Schematic depiction of the stimulus groups for Experiment 2. They were designed to manipulate topological variations between stimuli while controlling for local features, such as luminous flux, spatial-frequency components, terminators, etc. In the procedure, the no-change stimulus was contained in the first display and either the no-change, the nontopological-change, or the topological-change stimulus was presented in the second display.
Figure 3
 
Schematic depiction of the stimulus groups for Experiment 2. They were designed to manipulate topological variations between stimuli while controlling for local features, such as luminous flux, spatial-frequency components, terminators, etc. In the procedure, the no-change stimulus was contained in the first display and either the no-change, the nontopological-change, or the topological-change stimulus was presented in the second display.
The hollow diamond versus the ring versus the crosslike symbol
The stimuli of the first memory array were hollow diamonds (Figure 3b).
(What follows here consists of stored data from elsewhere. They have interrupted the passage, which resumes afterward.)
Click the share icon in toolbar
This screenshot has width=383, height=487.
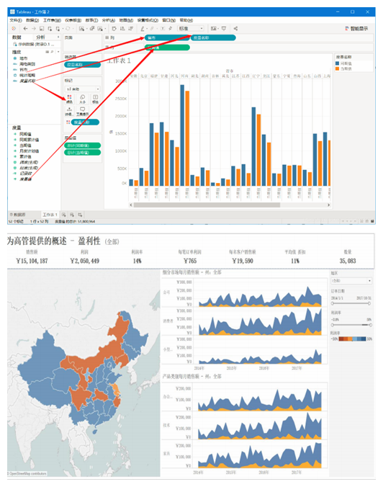click(x=235, y=29)
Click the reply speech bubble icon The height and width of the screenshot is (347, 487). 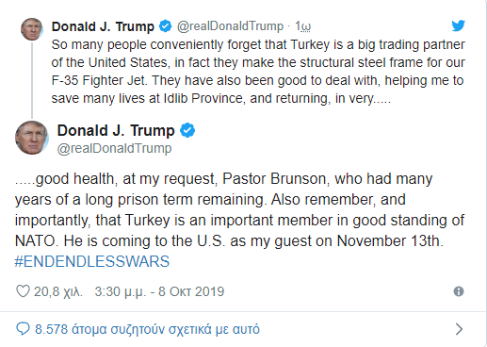coord(23,329)
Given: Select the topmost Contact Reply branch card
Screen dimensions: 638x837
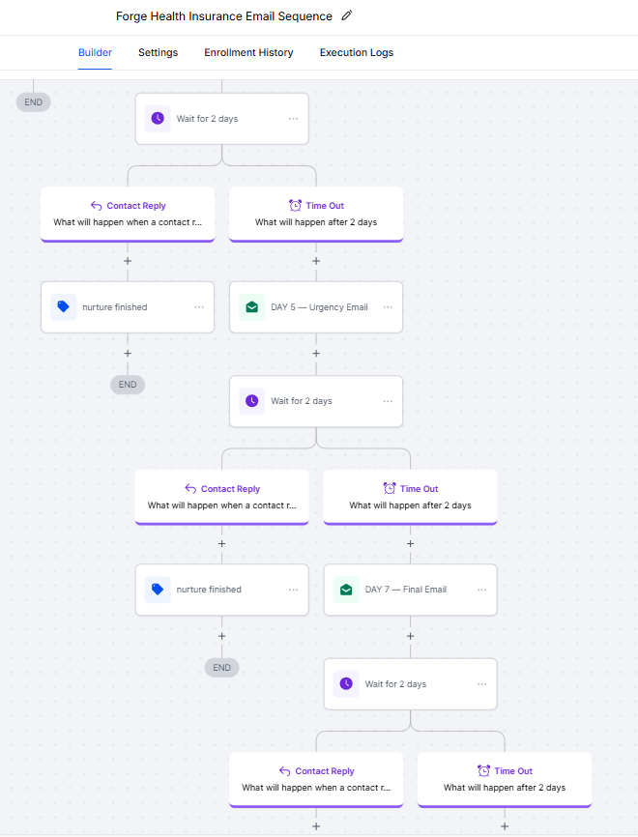Looking at the screenshot, I should (128, 214).

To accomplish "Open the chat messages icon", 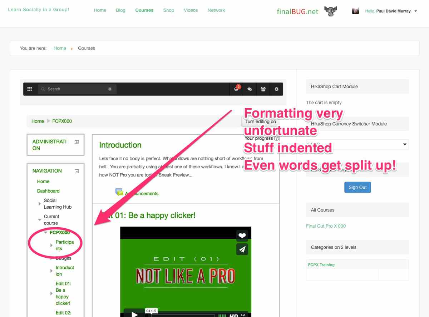I will tap(250, 89).
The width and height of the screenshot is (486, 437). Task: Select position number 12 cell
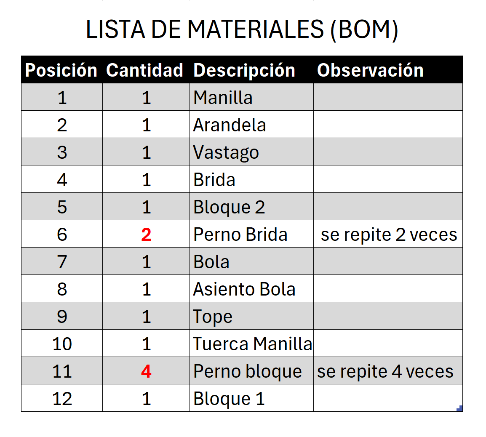[62, 399]
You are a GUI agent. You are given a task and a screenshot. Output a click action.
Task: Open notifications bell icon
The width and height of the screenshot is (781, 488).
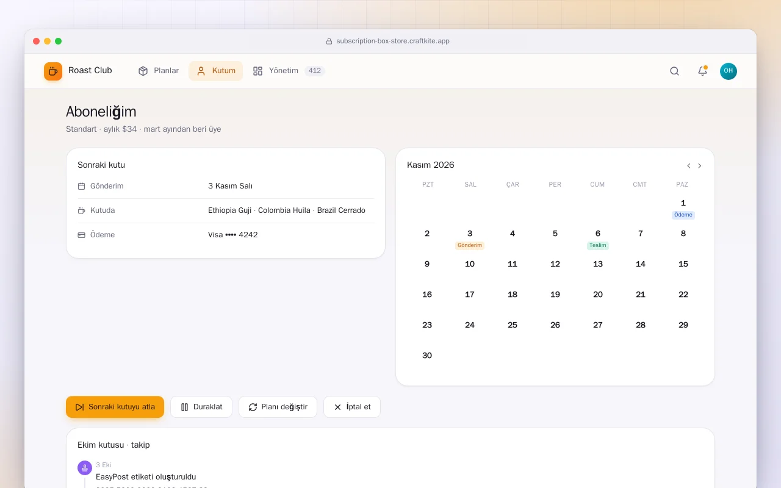tap(702, 71)
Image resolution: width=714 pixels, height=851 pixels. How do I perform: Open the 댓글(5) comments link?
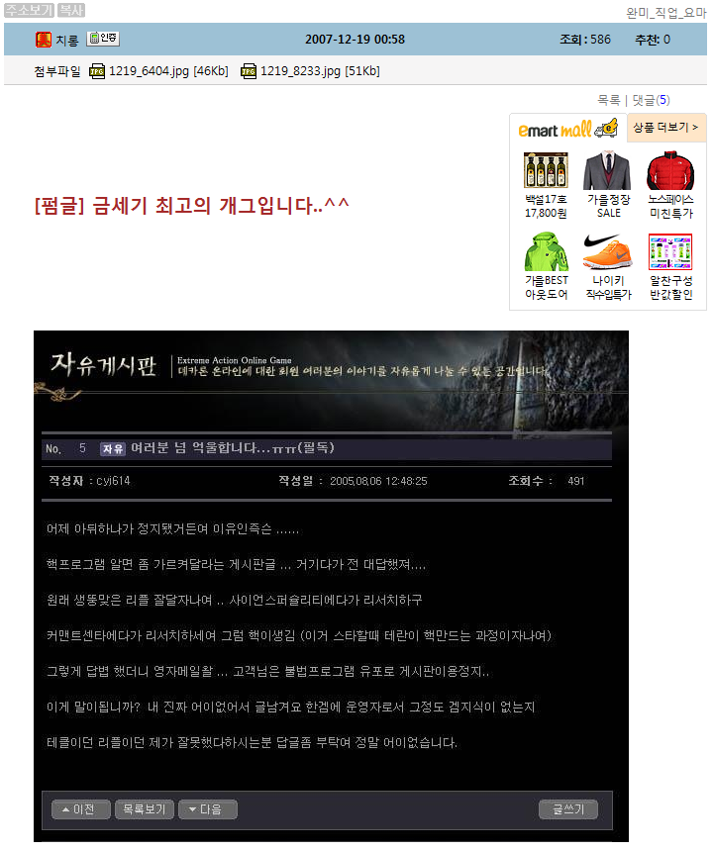(x=651, y=100)
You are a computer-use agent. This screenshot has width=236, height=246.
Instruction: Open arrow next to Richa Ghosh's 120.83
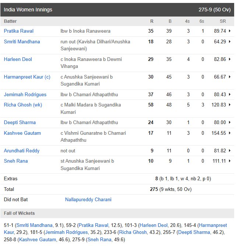(x=230, y=105)
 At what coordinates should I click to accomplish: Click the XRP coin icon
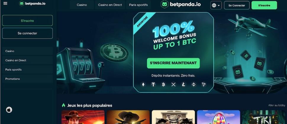coord(173,84)
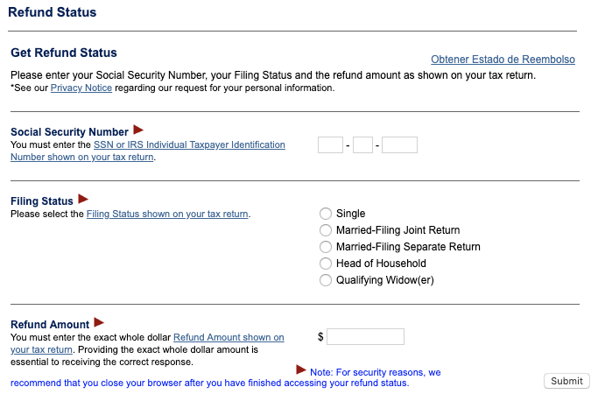Click the red arrow next to Filing Status
The width and height of the screenshot is (598, 401).
pyautogui.click(x=83, y=199)
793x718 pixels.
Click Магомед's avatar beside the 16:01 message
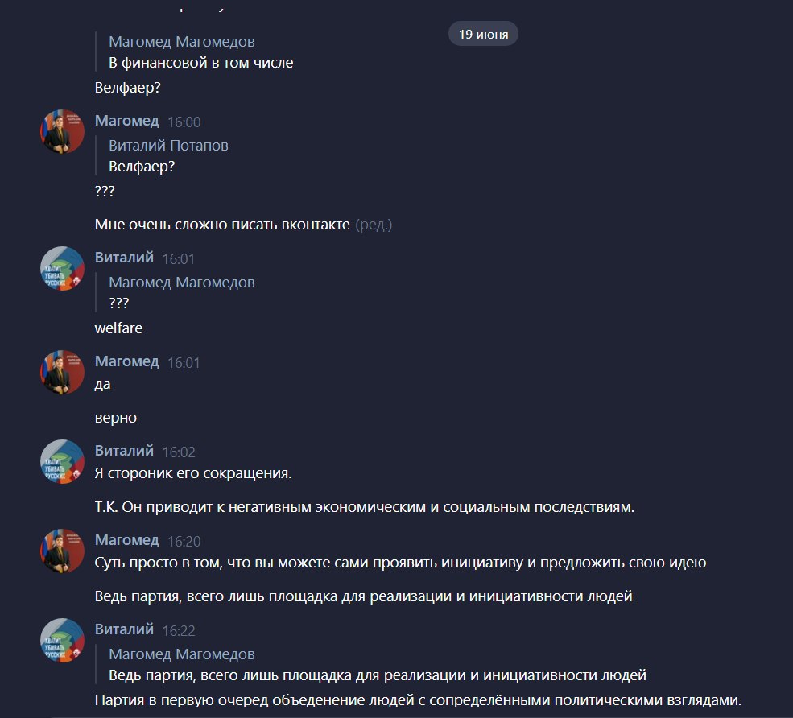click(x=62, y=372)
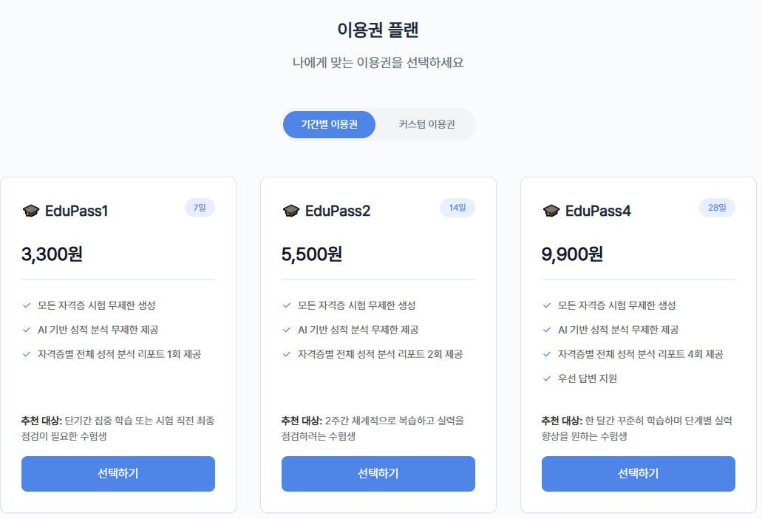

In the nontopological-change condition, the hollow diamonds changed to rings in the second memory array, and in the topological-change condition they changed to crosslike symbols (hereafter referred to as crosses). The ring and the hollow diamond each contain a hole, whereas the cross does not. The hollow diamond and the cross were oriented so their edges were parallel to each other, to eliminate the potential orientational cue. Meanwhile, this set of figures was also matched in terms of various nontopological factors: sloped edges and curvature (the hollow diamond and the cross were less different than the hollow diamond and the ring), spatial-frequency components, and luminous flux. 
The S-like figure versus the disk versus the ring
This group of stimuli was designed to control luminous flux, spatial-frequency components, and other possible confounds of local features (Figure 3c). The S-like figure was scaled to approximate the area of the ring, and its shape was purposely made irregular to eliminate possible effects of subjective contours and other organizational factors (such as parallelism or similarity of length). As a consequence, the S-like figure and the ring differ in holes but are quite similar in local features—such as luminous flux, spatial-frequency components, perimeter length, and averaged edge crossings—in comparison to the disk. 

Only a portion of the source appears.